Your response should be an exact reproduction of the data below, beginning at the line containing "Nacionales (169, 1146)" and ending with the final line.

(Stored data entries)
---
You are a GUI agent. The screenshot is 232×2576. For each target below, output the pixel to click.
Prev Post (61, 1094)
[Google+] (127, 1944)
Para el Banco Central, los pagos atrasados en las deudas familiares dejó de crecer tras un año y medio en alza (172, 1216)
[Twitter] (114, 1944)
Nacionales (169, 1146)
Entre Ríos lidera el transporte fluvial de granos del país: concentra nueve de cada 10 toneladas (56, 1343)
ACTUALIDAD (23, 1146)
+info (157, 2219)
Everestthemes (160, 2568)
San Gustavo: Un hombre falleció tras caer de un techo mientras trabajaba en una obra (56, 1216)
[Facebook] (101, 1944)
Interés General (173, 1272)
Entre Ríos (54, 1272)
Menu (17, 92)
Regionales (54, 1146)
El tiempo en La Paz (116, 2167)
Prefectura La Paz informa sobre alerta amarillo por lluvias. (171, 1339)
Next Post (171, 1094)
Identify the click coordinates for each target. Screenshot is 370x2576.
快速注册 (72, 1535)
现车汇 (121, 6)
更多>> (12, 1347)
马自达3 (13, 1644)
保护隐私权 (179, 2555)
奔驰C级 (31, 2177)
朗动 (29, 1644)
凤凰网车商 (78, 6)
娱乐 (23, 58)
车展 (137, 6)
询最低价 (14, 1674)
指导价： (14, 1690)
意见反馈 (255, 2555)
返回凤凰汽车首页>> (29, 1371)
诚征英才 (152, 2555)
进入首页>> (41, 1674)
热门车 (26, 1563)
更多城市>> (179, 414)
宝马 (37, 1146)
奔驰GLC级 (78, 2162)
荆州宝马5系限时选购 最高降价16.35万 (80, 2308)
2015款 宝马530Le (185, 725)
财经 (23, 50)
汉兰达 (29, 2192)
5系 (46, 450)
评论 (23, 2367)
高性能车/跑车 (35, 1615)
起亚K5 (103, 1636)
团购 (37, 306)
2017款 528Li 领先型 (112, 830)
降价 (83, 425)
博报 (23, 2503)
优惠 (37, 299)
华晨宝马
---
■ Output for this task ■
Nacionales (169, 1146)
Entre Ríos lidera el transporte fluvial de granos del país: concentra nueve de cada 10 toneladas (56, 1343)
ACTUALIDAD (23, 1146)
+info (157, 2219)
Everestthemes (160, 2568)
San Gustavo: Un hombre falleció tras caer de un techo mientras trabajaba en una obra (56, 1216)
[Facebook] (101, 1944)
Interés General (173, 1272)
Entre Ríos (54, 1272)
Menu (17, 92)
Regionales (54, 1146)
El tiempo en La Paz (116, 2167)
Prefectura La Paz informa sobre alerta amarillo por lluvias. (171, 1339)
Next Post (171, 1094)
Identify the click coordinates for each target. Screenshot is 370x2576.
快速注册 (72, 1535)
现车汇 (121, 6)
更多>> (12, 1347)
马自达3 (13, 1644)
保护隐私权 (179, 2555)
奔驰C级 (31, 2177)
朗动 (29, 1644)
凤凰网车商 (78, 6)
娱乐 (23, 58)
车展 (137, 6)
询最低价 (14, 1674)
指导价： (14, 1690)
意见反馈 (255, 2555)
返回凤凰汽车首页>> (29, 1371)
诚征英才 (152, 2555)
进入首页>> (41, 1674)
热门车 (26, 1563)
更多城市>> (179, 414)
宝马 (37, 1146)
奔驰GLC级 (78, 2162)
荆州宝马5系限时选购 最高降价16.35万 (80, 2308)
2015款 宝马530Le (185, 725)
财经 (23, 50)
汉兰达 (29, 2192)
5系 (46, 450)
评论 (23, 2367)
高性能车/跑车 (35, 1615)
起亚K5 (103, 1636)
团购 (37, 306)
2017款 528Li 领先型 (112, 830)
降价 (83, 425)
博报 (23, 2503)
优惠 (37, 299)
华晨宝马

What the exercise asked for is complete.